» **Tarefas a fazer**
A - No texto sobre Truman e Kennan, quantas palavras tinha o telegrama que Kennan enviou ao Presidente Truman em 1946?
B - Escreva, por favor, a continuação do texto sobre Truman e Kennan a partir da última frase.

» **Excerto fornecido**
---

Não existe nada mais perigoso na história do que lideres com um curto alcance estratégico, curta visão, sem capacidade de análise daquilo que pode vir na sua direção e do que isso pode significar para as vidas das suas nações e populações. Quando voltamos atrás na história, é possível ficarmos maravilhados com a diversidade de lideres com capacidade que existiram, nas várias eras e geografias.

Harry Truman dificilmente é um dos presidentes americanos mais memoráveis para a generalidade das pessoas, mas é certamente um dos principais arquitetos da atual ordem que vivemos. Truman foi influenciado por um diplomata americano na URSS, chamado George Kennan. Kennan era um especialista em história da Rússia e nas relações dos soviéticos com os EUA. Mais do que isso, Kennan era um amante de tudo o que simbolizava a Rússia, a sua história, arte, música, falava e entendia russo. Em 1946, ainda as cinzas da II Guerra Mundial assentavam, e Kennan enviaria um telegrama com 8 mil palavras para o Presidente Truman, algo que pela sua dimensão não era usual (e até considerando que Kennan não era o embaixador). Kennan estaria irritado com a política americana para com a URSS, ainda bastante influenciada pela aliança para derrotar Hitler, pelo que tomou a iniciativa e redigiu este longo telegrama, dividido em 5 partes, estando bastante receoso para que não fosse lido por mais ninguém que Truman e a sua equipa. A principal advertência seria a política de expansão de Moscovo, que ameaçava engolir a parte oriental da Europa, sendo que, mais tarde ou mais cedo, o sistema capitalista, da democracia liberal e das suas respectivas liberdades, seria confrontado com a ideologia comunista. Seria inevitável.

---

» **Dados guardados**
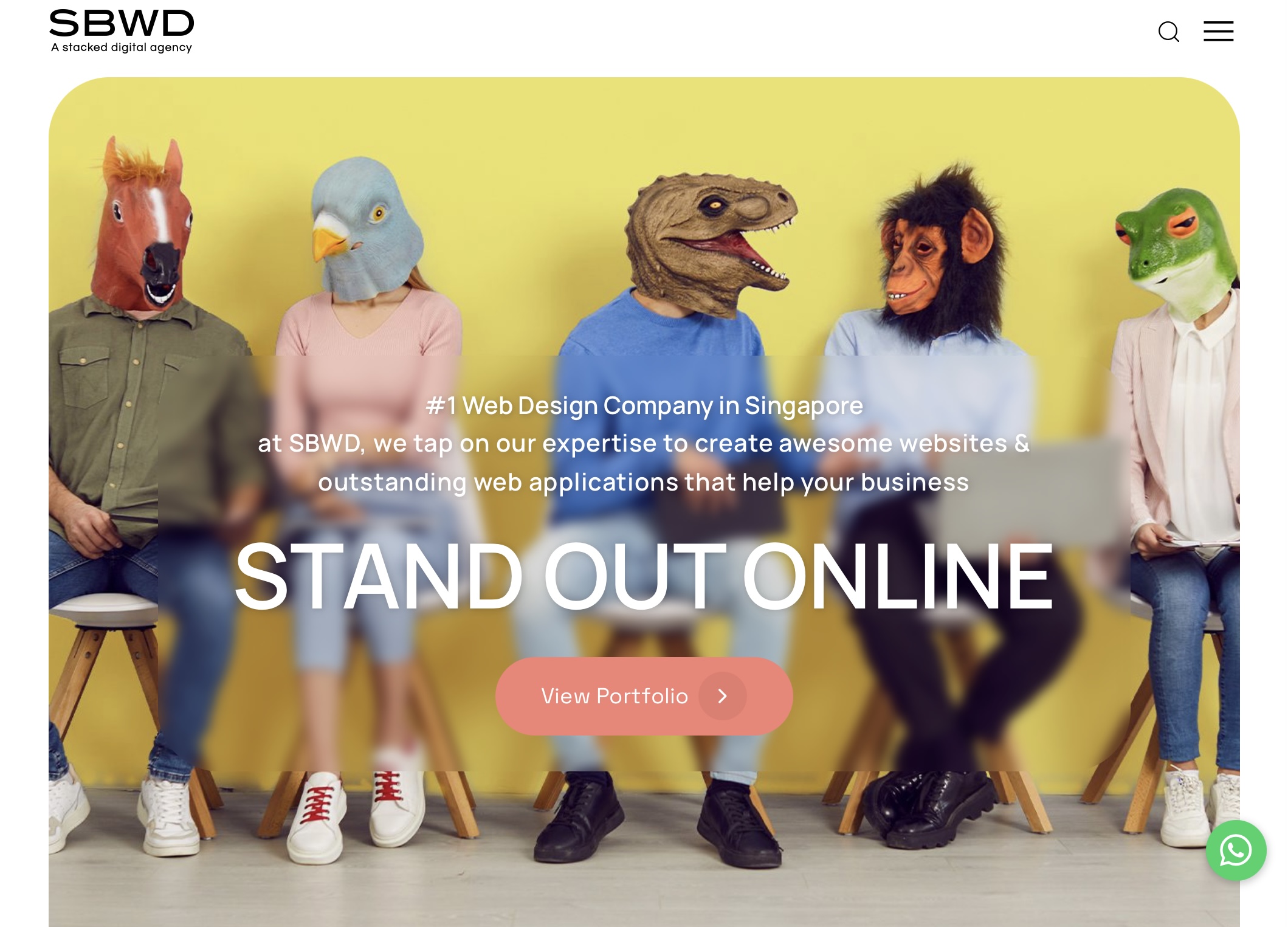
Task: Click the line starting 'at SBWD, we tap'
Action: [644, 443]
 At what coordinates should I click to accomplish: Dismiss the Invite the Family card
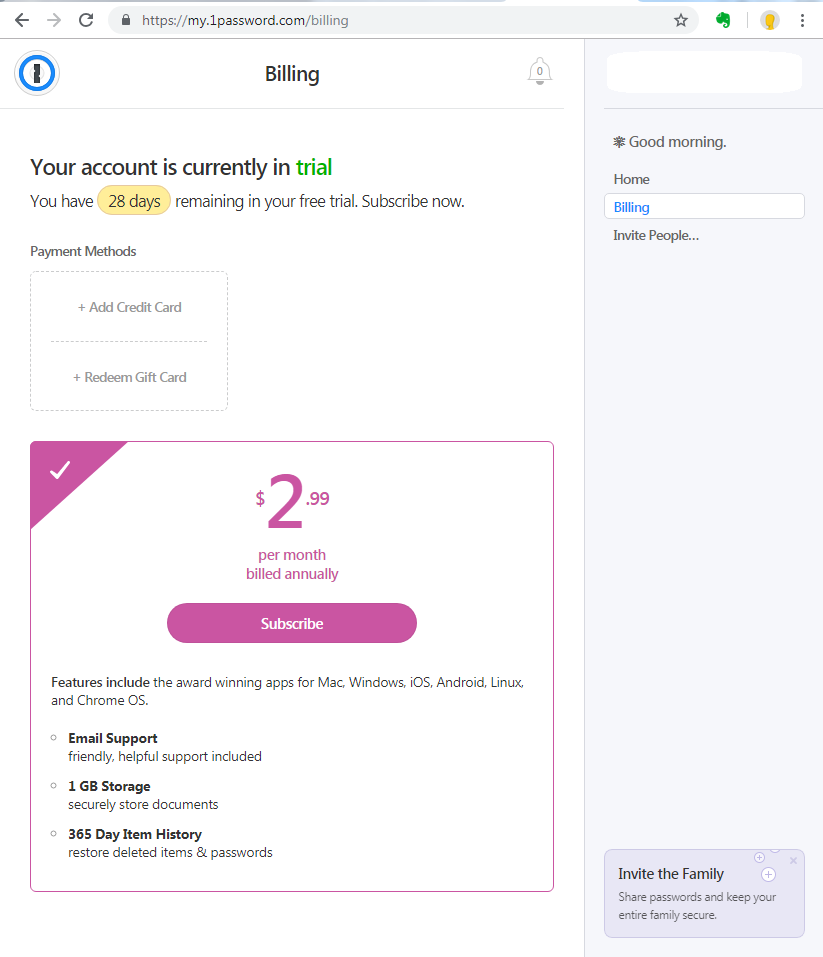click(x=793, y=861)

---

» **Respostas por ordem**
A - Tinha 8 mil palavras.

B -
Poucos anos depois, nasce a Doutrina Truman, onde está incluído o Plano Marshall, que irá permitir a reconstrução da Europa. Mais que isso, nascem as principais organizações de inteligência americana (exemplo da CIA) e o Departamento de Defesa torna-se num gigante complexo, englobando não só o exército, mas também a marinha e a recém formada força aérea. Há que entender que as somas de investimento e a mudança drástica de orientação política só foram possíveis devido a uma forte convicção e visão estratégica. O início do contrabalanço dos americanos em relação aos soviéticos começou com Truman e permitiu que este se transformasse de um Vice-Presidente relativamente desconhecido (ainda por cima, de um dos maiores presidentes americanos de sempre, Franklin D. Roosevelt), para um dos “near-geat presidents”, de acordo com os historiadores.

Não foi apenas Truman que conseguiu perceber a ameaça soviética para os valores ocidentais, mas também Churchill, que, já depois de deixar de ser Primeiro-Ministro britânico, fala da famosa cortina de ferro, precisamente num discurso em solo americano, no Missouri. Churchill, depois da queda do III Reich, também tinha ficado obcecado com o comportamento de Estaline e as movimentações dos russos na Europa. Foi até acusado de desconsiderar a política interna do Reino Unido, a braços com crises económicas, para se concentrar apenas nas suas aventuras externas. Mas Churchill tinha razão. O financiamento dos soviéticos a partidos comunistas europeus e a eliminação de quaisquer adversários destes começou a ter resultados, principalmente na Europa do Leste. A estratégia de homens como Truman, Churchill ou mesmo a visão de Kennan, são elementos que hoje devemos ter em conta para reflexão.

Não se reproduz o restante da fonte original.